Incidents/2021-06-15 Eqsin network
document status: in-review
Summary
At 09:23 UTC, alerts indicated connectivity issues to the Eqsin cluster in Singapore. At 09:31 UTC, @Ema deployed a DNS change to depool the Eqsin cluster. This diverted most of its assigned traffic to Ulsfo, and some to Esams. At 09:35 UTC traffic started recovering, with traffic back to regular levels at 09:45 UTC. The 15-minute window is attributed to DNS caches expiring (e.g. at ISPs and on client devices).

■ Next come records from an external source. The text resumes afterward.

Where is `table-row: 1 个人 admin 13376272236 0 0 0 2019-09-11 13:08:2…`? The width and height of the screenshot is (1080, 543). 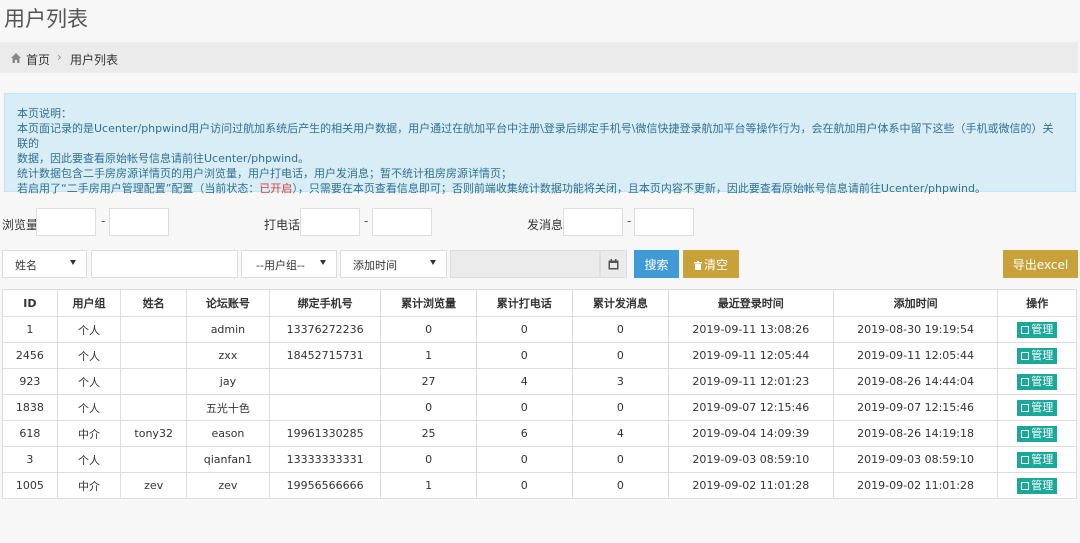
table-row: 1 个人 admin 13376272236 0 0 0 2019-09-11 13:08:2… is located at coordinates (540, 330).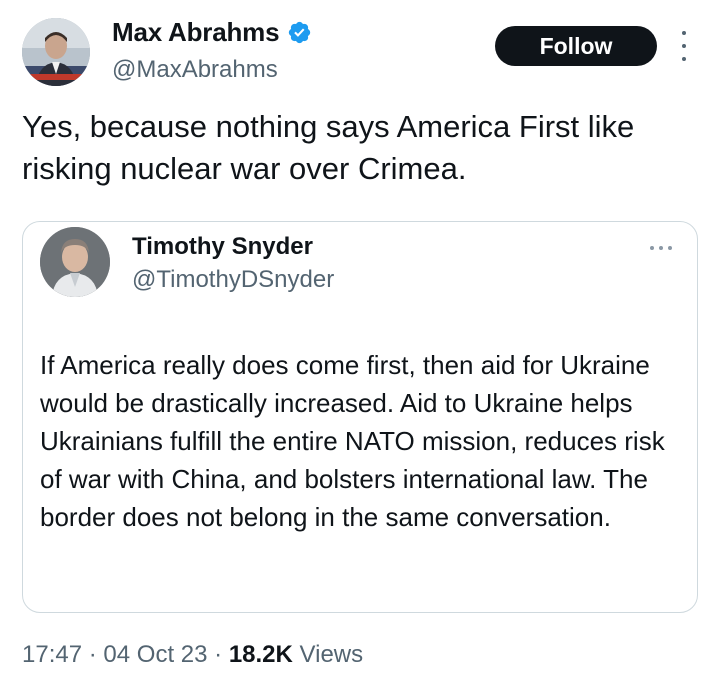 The image size is (720, 686). What do you see at coordinates (300, 32) in the screenshot?
I see `verified-badge-icon` at bounding box center [300, 32].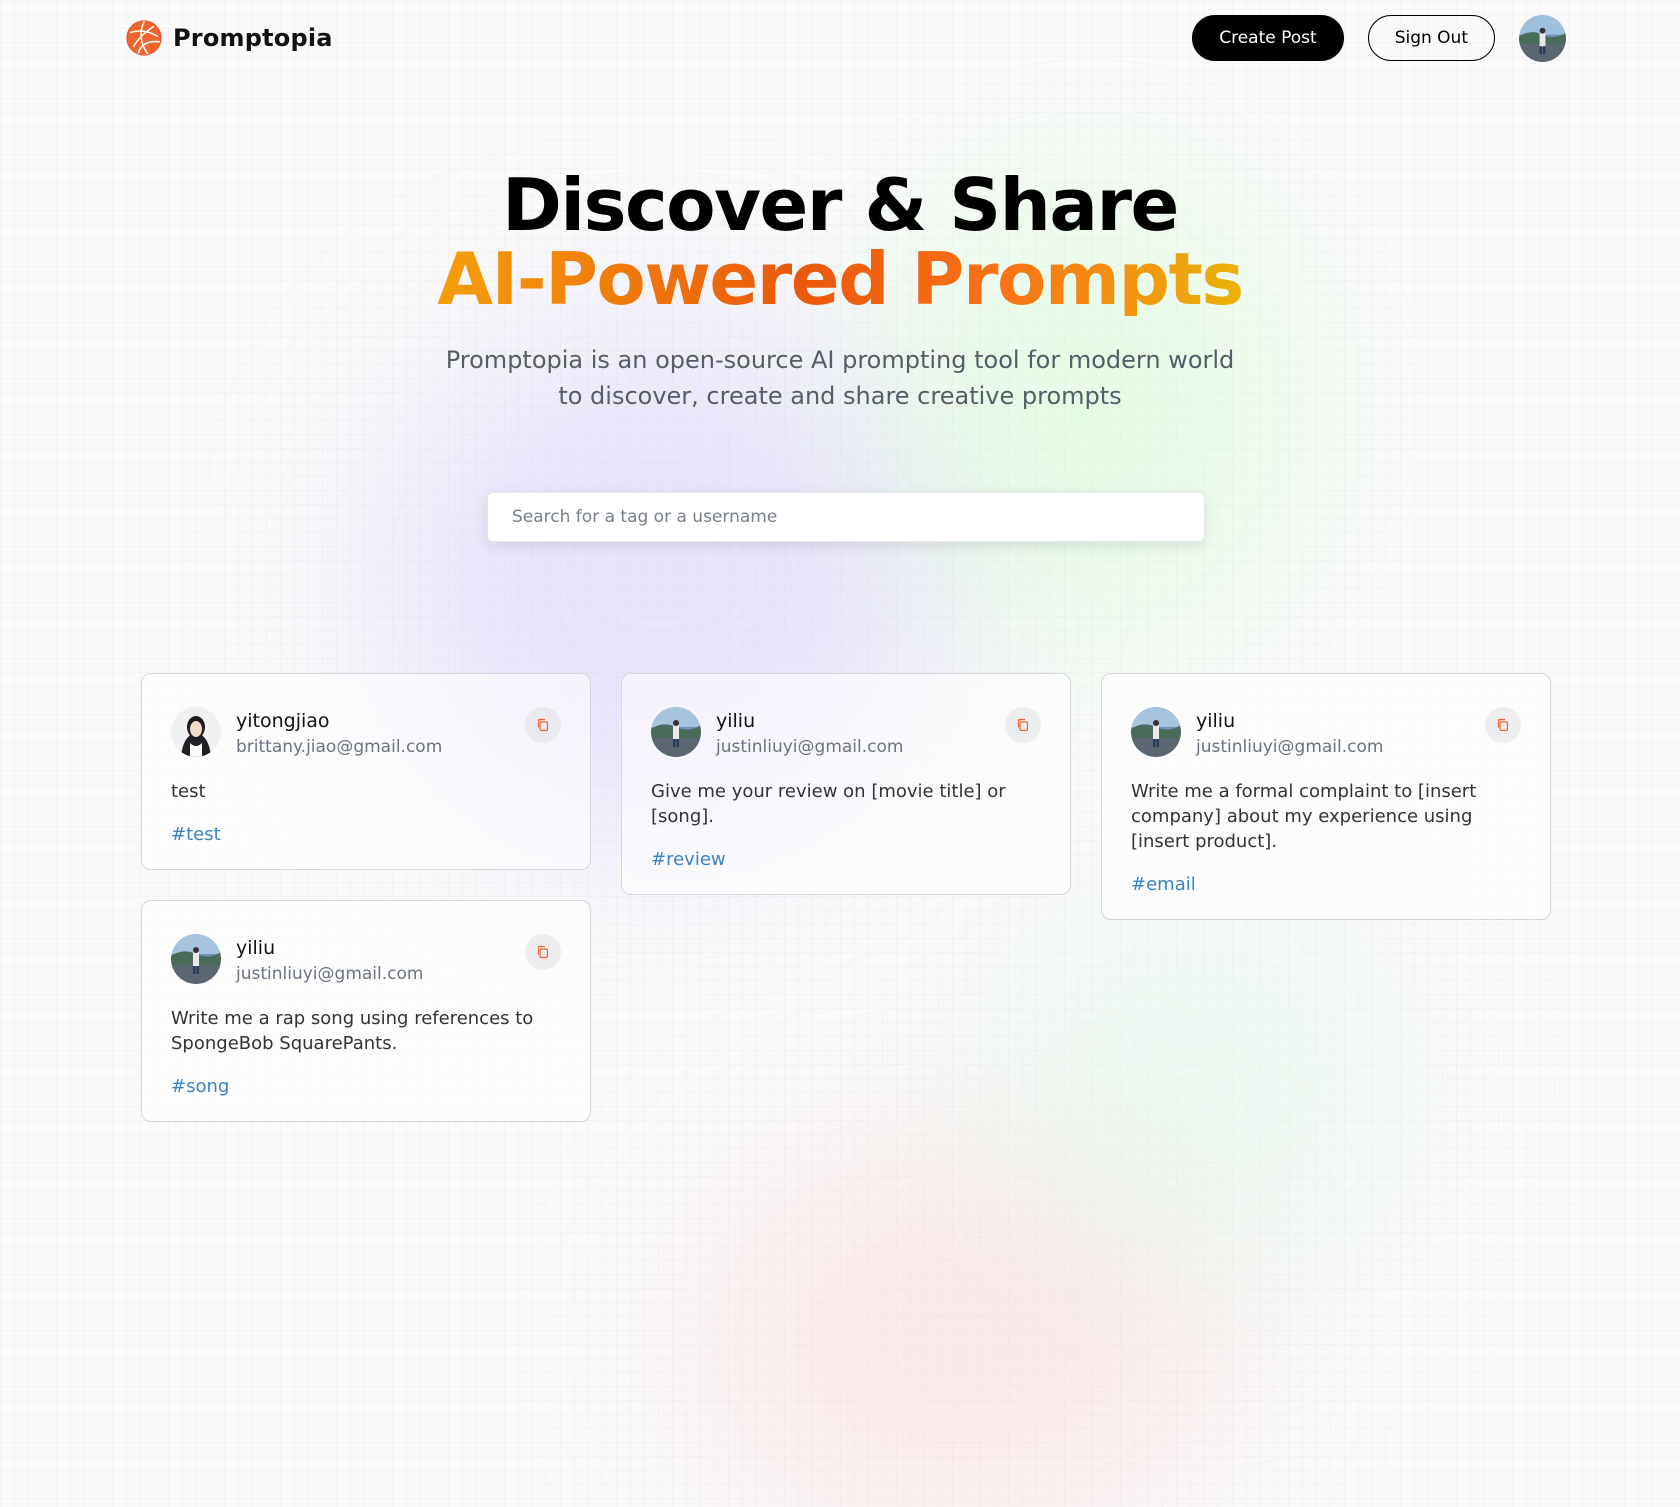  I want to click on navbar: Promptopia Create Post Sign Out, so click(846, 38).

The connectivy issues were resolved later that day, and at 18:50 UTC @CMooney repooled the Eqsin cluster, with traffic back to regular levels in Eqsin by 19:00 UTC.
Impact: For about 35 minutes from 09:20 to 09:45 UTC, the wikis were largely unreachable from countries normally served by the Singapore DC (including India, Hong Kong, and Japan).
Documentation:
- Wikimedia DNS: DC geo map
- Grafana: Navigation Timing by Continent 2021-06-15
- Grafana: Traffic volume by DC 2021-06-15
Actionables
- Public tracking task: https://phabricator.wikimedia.org/T284986
- TODO Per-country Frontend Traffic dashboards T286554